Une semaine après le déclenchement du conflit au Moyen-Orient, les hostilités se sont intensifiées samedi, marquant l’entrée dans la deuxième semaine de guerre. Les frappes et menaces se multiplient, accentuant l’escalade régionale.
Le président américain Donald Trump a promis que «l’Iran sera très durement frappé aujourd’hui» et a ordonné l’envoi d’un second porte‑avions vers la région, afin de renforcer la pression militaire sur Téhéran. Dans le même temps, l’armée israélienne annonçait une vaste vague d’attaques contre des infrastructures à Téhéran et Ispahan. Le président iranien Masoud Pezeshkian a rejeté tout appel à capituler, affirmant que son pays ne se rendrait pas.

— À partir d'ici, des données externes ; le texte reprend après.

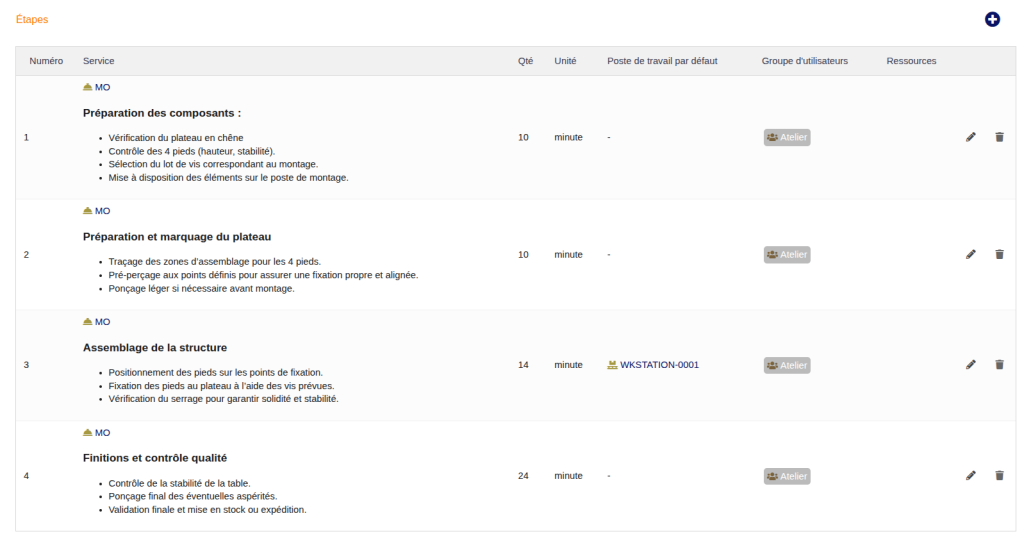The width and height of the screenshot is (1024, 543).
Task: Add a new step with plus icon
Action: tap(992, 19)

Au Liban, Israël a menacé de «mesures plus sévères» si le Hezbollah n’était pas désarmé. L’ONU a appelé à des pourparlers entre Beyrouth et Tel-Aviv, après une attaque ayant blessé trois Casques bleus. Rappelons que le conflit a déjà fait 226 morts et provoqué le déplacement de plus de 300 000 personnes au Liban.

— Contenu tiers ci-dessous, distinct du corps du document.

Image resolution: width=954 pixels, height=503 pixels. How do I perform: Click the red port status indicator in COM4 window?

Lire aussi | Moyen-Orient: 19.000 liaisons annulées, faible reprise des vols
Les Émirats arabes unis ont indiqué avoir intercepté 15 missiles et 119 drones samedi, tandis que l’aéroport de Dubaï reprenait partiellement ses opérations après une suspension. De fortes explosions ont secoué Téhéran, où l’armée iranienne affirme avoir lancé une «vague massive» de drones contre des bases américaines et israéliennes. Les Gardiens de la Révolution disent également avoir frappé un pétrolier dans le Golfe et des sites séparatistes au Kurdistan irakien. La Ligue arabe indique devoir se réunir dimanche en urgence pour discuter des attaques iraniennes contre plusieurs pays arabes.